Initial tests yielded negative results, leading the emergency room physicians to suggest a psychological origin for my symptoms. However, my mother, a perceptive physical therapist, adamantly refused to accept this explanation. She insisted on further investigations until the root cause of my distress was identified.
Subsequent MRI and CT scans failed to provide clarity until a family friend’s recommendation steered us towards exploring brain inflammation. A positive result from a spinal tap unveiled the presence of NMDAR-antibody encephalitis, a condition predominantly affecting young individuals. This autoimmune disorder involves an immune system malfunction where components target the brain’s N-methyl-D-aspartate receptor, crucial for cognitive functions, mood regulation, and movement control.
The revelation of my diagnosis was a profound shock. Despite its significant impact on individuals of all ages globally, NMDAR-antibody encephalitis remains largely obscure. Misdiagnosis is common due to the varied symptoms such as seizures, confusion, hallucinations, and agitation, often leading to delayed treatment.
While I was fortunate to swiftly receive a diagnosis, the journey towards effective treatment was arduous. Hospitalized for three months, I underwent a series of interventions including plasma exchange, Intravenous Immunoglobulin (IVIG), steroid therapy, and blood pressure management due to escalating levels. The ordeal was daunting, marked by involuntary spasms, dental injuries, and vivid hallucinations necessitating physical restraint by multiple nurses.
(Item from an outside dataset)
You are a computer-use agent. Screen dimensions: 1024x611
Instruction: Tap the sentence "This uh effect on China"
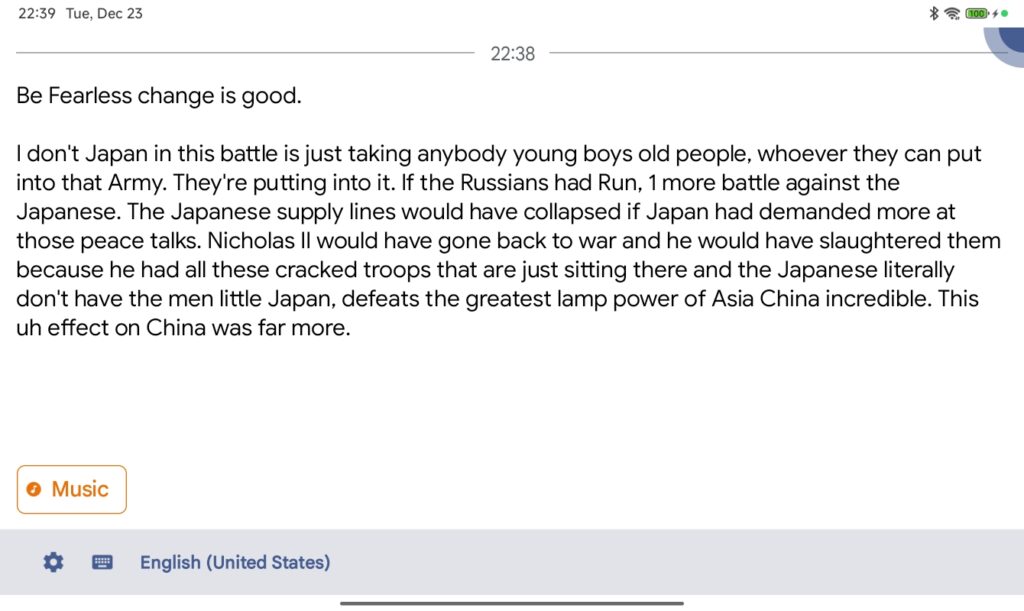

Upon my discharge in October, I grappled with emotional volatility and cognitive challenges, perceiving my surroundings through a distorted lens. Gradual recovery demanded a comprehensive approach encompassing speech therapy, occupational therapy, and neurological consultations, alongside ongoing IV treatments. Despite my return to school within six months post-diagnosis, subsequent academic struggles led to a pivotal decision to transition to a specialized online program.
The turning point in my healing journey materialized through regular sessions with a neuropsychologist, culminating in a holistic treatment regimen integrating various therapies and coping mechanisms. This transformative process enabled me to reclaim my identity, fostering a renewed sense of social engagement and resilience. Rather than viewing encephalitis as a permanent setback, I embraced it as a catalyst for personal growth and strength.
By 2017, I had achieved full recovery, culminating in my timely high school graduation in June 2018. Subsequently, I pursued a degree in neuroscience and psychology at the University of Florida, setting the stage for my current role as a neuropsych research associate specializing in Alzheimer’s patient care at the University of Miami—a profession that brings immense fulfillment to my life.
Reflecting on my arduous journey, I recognized the profound impact of connecting with fellow encephalitis survivors and caregivers. This realization prompted my involvement with Encephalitis International, offering support and empathy to those navigating similar challenges. While my story may seem improbable to many, serving as a beacon of hope for individuals grappling with encephalitis underscores the resilience of the human brain and the critical importance of timely intervention and treatment in fostering recovery.